We will hear more about that impact when easyJet posts its latest set of full-year results on Tuesday. Then, with no thanks to the coronavirus pandemic for threatening the future of companies in the travel industry everywhere around the world, it will report its first loss in its 25-year history.
EasyJet’s losses have soared to more than £800 million this year. The airline has pencilled in a headline loss before tax of between £815 million and £845 million for the year. It also expects around £440 million of underlying charges, largely relating to the costs of restructuring the business.
To put the loss into perspective, easyJet made a profit before tax of £430 million last year and £445 million the year before that. But then 2020 has been a year like no other, and easyJet has paid the price.
Full-year passenger numbers in the year under review have halved, to 48 million, while capacity has almost halved as well, down 48% to 55 million seats. The latest fourth quarter figures show capacity was still down 38% and only 76.3% of seats were filled. This reduction in passenger numbers has obviously made its mark on the company’s bottomline and the bad news is that there is no sign of it picking up in the near future. EasyJet has already said it expects to fly no more than 20% of planned capacity for the fiscal first quarter of 2021.

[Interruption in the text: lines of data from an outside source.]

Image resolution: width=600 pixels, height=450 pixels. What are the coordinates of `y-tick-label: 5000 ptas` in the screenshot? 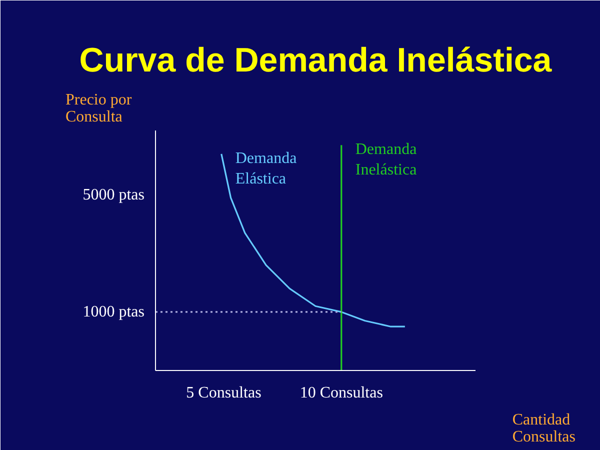 It's located at (114, 195).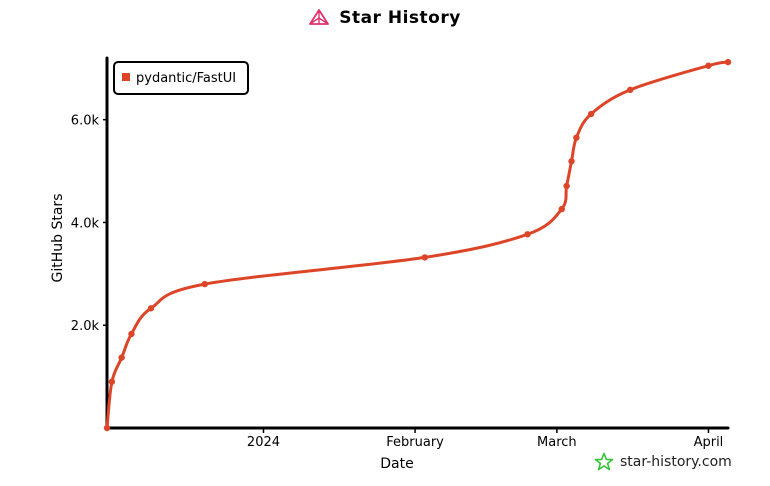  I want to click on y-tick-label: 4.0k, so click(86, 224).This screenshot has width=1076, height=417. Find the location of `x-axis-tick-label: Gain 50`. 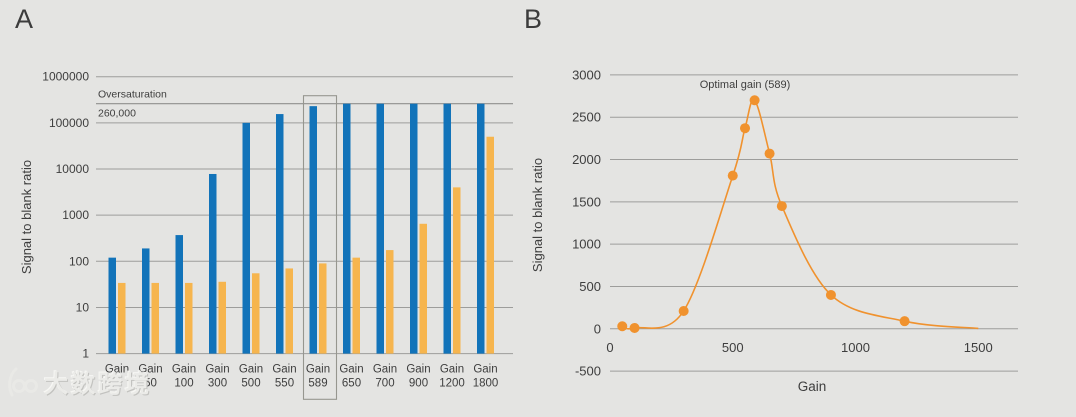

x-axis-tick-label: Gain 50 is located at coordinates (150, 377).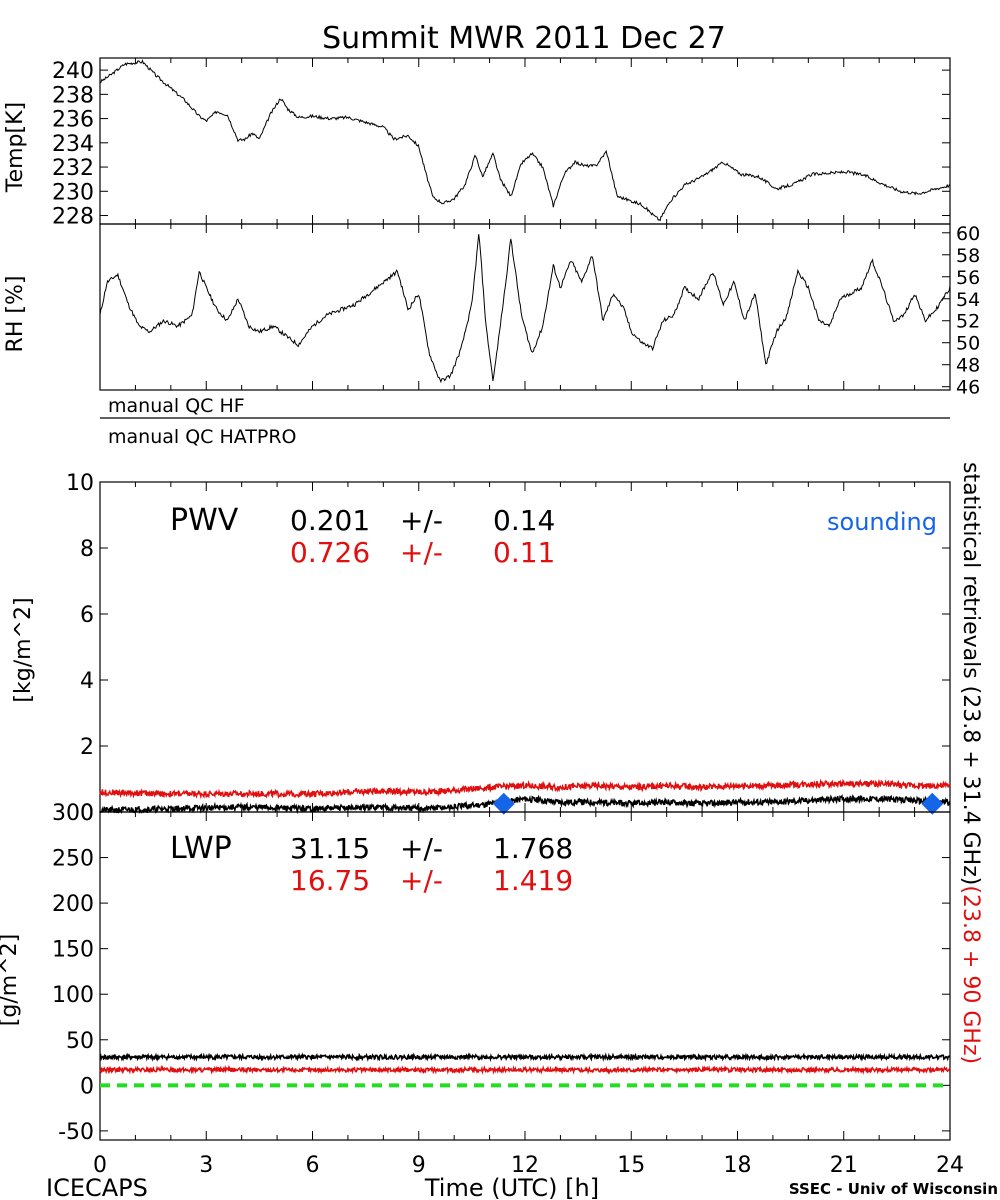  Describe the element at coordinates (524, 38) in the screenshot. I see `chart-title: Summit MWR 2011 Dec 27` at that location. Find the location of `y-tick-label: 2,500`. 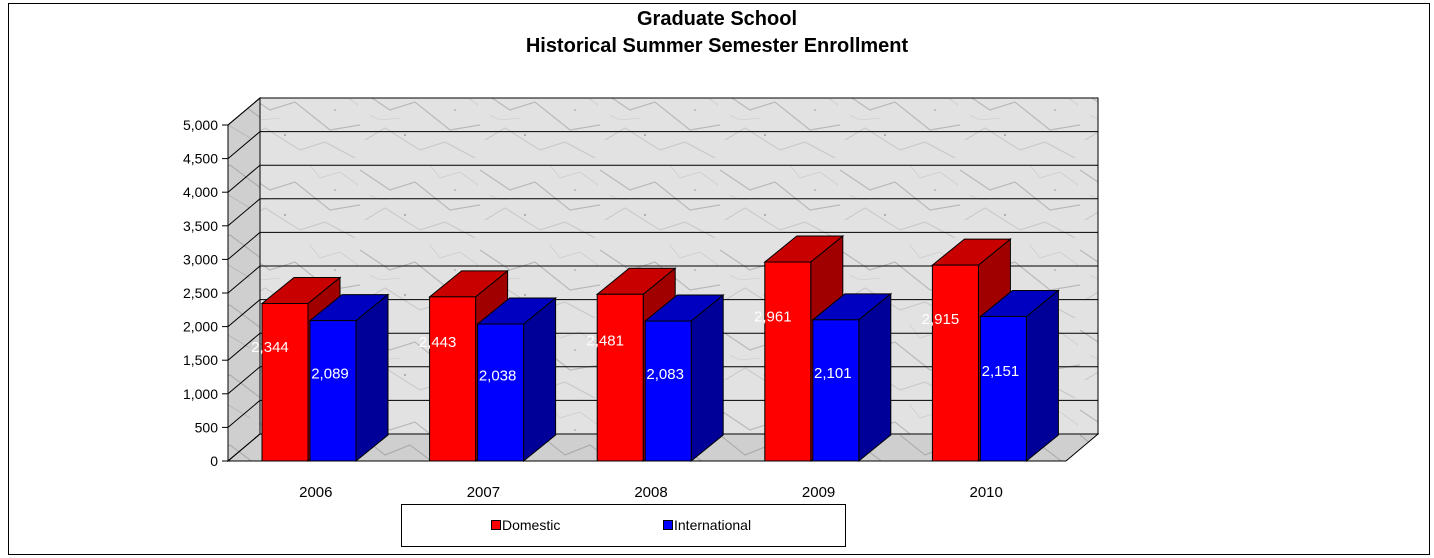

y-tick-label: 2,500 is located at coordinates (200, 293).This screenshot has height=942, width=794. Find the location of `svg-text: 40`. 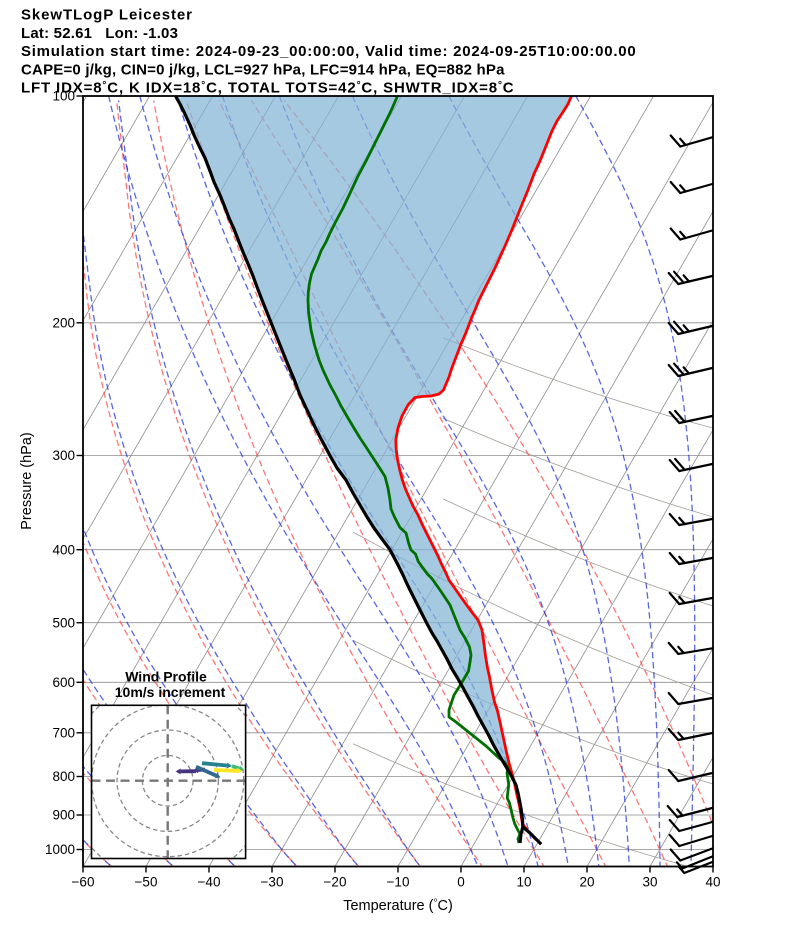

But easyJet has not taken this lying down. It has taken drastic steps to reduce costs and that should have paid off. Measures taken include the sale of ten A320 family aircraft for $124.5 million and one A320 family aircraft for cash proceeds of $45 million in cash. It also plans the sale and leaseback of a further 11 aircraft, generating proceeds of $169.5 million.
So far the company’s confirmed it has raised $398.6 million, or about £306 million, having sold and leased a number of its aircraft, leaving it with 141 fully owned and unencumbered aircraft, representing approximately 41% of the fleet.
There are also, of course, those unwelcomed but necessary steps to reduce staff numbers by 30%, with associated costs expected to come in at around £120 million in the second-half. Fuel costs are expected to be around another £720 million.
To put the reduced flying capacity into perspective as well, it is important to remember that airlines typically fare less well during the winter months, so a reduction now may make less of a dent overall than if it were to happen over the peak summer period. Or should I say, happen again. Summer 2020 was obviously a write-off, but all eyes will be on the prospects for the Summer 2021 season when the company reports on Tuesday.
While there have been no broker upgrades for easyJet since the summer, Credit Suisse has upgraded budget airlines to ‘overweight’ on the basis that valuations are low and a vaccine would be a game-changer. However, analysts at Morgan Stanley have, in a note to clients, warned that easyJet, like a number of other airlines, might need more cash to hand in 2021.